You'd need to expose Expect for that though, right?
import Http exposing [Expect]
If you're willing to do that, you could do the same in Elm
import Http exposing (expectString)
right
or I guess you could write Http.Expect.String if you didn't want to expose it
but personally I assume I'd choose to bring Expect into scope
the bigger difference is in the Http docs I think
where you just have one entry for Expect which explains how it works instead of having a separate entry for each variant, which doesn't really seem necessary to me
to be clear, I'm not saying that one approach is much better than the other, just that I think we could have a very nice HTTP library in terms of module structure, types, and dispatch in the proposed design :smiley:
I dunno, I'm having a hard time with this :sweat_smile:, static dispatch and custom tag union/records both. Like, in terms of the amount of language they add, it'd be easier to get excited if it the HTTP library they enabled were much better then Elm's. I guess the big advantages of both proposals lie outiside the realm of HTTP APIs though.
yeah I don't think the HTTP library experience would be much different honestly
which is to say, I think it'd still be nice :big_smile:
fundamentally I don't expect APIs to be significantly different in terms of what's exposed, what the types are, etc
maybe the file structure might be different sometimes but I don't think file structure is the big deal with APIs; the big deal is what the guarantees are, what's exposed and what's hidden, how ergonomic it is to use, etc.
I do think it could get quite annoying in a webserver to have like 20 file for 20 different JSON payloads
Sometimes it's really nice to group all of those
hm, why would those want to be nominal at all though? :thinking:
oh, fair.

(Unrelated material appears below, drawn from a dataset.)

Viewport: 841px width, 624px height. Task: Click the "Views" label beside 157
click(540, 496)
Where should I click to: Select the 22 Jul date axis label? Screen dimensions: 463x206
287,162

I was thinking you may want a different internal layout from what actually gets serialized, but can be done by having two different structural types if needed
totally! :grinning_face_with_smiling_eyes:
Though you may want all of those types to be nominal due to getting method dot syntax for other things....so may still be pushed to make a ton of modules
but if I want method syntax for more than the things that come standard, that means I'm writing custom functions on that type - which in turn creates its own demand for separate files :big_smile:
like today sometimes I'm like "it's just 2 functions...do I really want a separate module just so I can call Foo.run instead of putting it in the Bar module and having it be Bar.runFoo instead?"
so the "put it in a separate module so calls look normal, or keep it in the same module because I don't want to make a separate file?" tension already exists today
but I'd say method syntax makes a stronger case for following the convention consistently
which probably leads to more files than today but also more consistent APIs than today, which seems like a fine tradeoff to make!